▶ **Task description**
From the listing below, select every line where the word "record" appears.
========================================
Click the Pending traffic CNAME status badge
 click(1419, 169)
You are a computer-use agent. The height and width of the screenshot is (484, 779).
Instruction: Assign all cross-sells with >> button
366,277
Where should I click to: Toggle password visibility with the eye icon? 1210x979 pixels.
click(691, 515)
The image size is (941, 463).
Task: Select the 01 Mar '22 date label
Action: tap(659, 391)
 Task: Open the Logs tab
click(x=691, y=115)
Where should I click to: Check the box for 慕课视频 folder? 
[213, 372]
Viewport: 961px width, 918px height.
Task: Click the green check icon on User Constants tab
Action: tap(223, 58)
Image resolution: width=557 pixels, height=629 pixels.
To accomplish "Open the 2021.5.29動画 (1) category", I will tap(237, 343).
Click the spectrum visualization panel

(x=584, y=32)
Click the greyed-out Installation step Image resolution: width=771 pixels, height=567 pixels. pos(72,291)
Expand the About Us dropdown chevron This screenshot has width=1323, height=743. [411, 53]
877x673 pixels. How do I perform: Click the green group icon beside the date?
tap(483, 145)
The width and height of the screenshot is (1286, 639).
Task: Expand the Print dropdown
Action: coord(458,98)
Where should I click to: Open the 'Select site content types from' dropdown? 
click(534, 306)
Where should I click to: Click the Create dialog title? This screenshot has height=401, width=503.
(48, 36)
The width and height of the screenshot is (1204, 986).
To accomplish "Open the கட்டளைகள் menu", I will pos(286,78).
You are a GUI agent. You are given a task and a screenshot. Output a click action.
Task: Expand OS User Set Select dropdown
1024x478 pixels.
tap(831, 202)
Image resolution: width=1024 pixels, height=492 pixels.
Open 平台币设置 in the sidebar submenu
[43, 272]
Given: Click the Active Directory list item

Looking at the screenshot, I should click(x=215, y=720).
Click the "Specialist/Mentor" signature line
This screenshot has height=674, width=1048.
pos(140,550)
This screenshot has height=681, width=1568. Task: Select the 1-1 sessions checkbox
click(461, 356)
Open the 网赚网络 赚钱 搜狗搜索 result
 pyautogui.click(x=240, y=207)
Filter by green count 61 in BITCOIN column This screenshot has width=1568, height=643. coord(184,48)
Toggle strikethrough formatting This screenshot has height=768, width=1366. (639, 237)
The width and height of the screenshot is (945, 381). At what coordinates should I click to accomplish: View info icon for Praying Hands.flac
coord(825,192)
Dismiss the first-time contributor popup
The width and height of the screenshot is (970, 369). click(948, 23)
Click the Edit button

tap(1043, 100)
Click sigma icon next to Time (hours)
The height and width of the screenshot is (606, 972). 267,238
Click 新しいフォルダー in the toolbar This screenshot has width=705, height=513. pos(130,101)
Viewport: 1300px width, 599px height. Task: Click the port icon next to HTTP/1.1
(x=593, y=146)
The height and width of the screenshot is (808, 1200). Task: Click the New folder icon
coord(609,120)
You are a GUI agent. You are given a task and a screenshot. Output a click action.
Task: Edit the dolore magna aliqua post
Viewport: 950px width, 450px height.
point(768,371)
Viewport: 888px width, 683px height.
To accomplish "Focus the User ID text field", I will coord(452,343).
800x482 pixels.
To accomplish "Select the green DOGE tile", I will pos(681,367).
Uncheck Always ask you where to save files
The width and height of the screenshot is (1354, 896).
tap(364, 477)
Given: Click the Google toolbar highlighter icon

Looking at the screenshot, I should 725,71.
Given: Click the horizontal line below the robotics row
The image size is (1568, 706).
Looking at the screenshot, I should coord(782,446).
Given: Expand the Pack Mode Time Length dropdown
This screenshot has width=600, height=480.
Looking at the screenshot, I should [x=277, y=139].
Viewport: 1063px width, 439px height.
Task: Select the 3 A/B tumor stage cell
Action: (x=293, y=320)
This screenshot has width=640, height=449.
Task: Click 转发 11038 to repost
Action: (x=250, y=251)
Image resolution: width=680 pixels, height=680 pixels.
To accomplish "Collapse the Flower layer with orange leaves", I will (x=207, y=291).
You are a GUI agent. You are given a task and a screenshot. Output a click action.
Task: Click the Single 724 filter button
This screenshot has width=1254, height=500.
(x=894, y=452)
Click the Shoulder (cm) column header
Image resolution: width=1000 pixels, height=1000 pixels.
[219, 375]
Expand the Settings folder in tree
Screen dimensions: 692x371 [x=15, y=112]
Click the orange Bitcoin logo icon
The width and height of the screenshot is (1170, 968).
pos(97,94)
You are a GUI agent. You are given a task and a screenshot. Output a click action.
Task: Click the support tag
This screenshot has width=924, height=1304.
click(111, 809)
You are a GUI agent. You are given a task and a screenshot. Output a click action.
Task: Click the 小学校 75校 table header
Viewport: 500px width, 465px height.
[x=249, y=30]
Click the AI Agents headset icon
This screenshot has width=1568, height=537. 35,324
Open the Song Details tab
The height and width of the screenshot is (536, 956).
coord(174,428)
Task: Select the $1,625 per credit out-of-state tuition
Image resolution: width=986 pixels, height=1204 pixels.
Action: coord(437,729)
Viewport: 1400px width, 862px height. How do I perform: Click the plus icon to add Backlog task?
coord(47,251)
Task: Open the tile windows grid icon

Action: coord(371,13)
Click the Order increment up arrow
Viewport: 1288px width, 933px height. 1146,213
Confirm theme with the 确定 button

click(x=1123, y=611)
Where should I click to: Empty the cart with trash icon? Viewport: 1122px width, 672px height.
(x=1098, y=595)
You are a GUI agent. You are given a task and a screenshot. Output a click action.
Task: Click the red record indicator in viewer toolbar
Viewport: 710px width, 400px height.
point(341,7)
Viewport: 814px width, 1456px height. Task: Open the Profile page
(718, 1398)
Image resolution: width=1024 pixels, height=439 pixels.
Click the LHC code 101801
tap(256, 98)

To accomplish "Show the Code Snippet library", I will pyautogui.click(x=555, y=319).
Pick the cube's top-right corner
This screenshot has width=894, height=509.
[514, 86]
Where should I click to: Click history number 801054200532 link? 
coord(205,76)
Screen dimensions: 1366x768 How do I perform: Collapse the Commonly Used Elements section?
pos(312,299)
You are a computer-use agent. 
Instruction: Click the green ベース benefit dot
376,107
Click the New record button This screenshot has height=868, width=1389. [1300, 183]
========================================
▶ **Task response**
Task: Click the red record indicator in viewer toolbar
Click the New record button This screenshot has height=868, width=1389. [1300, 183]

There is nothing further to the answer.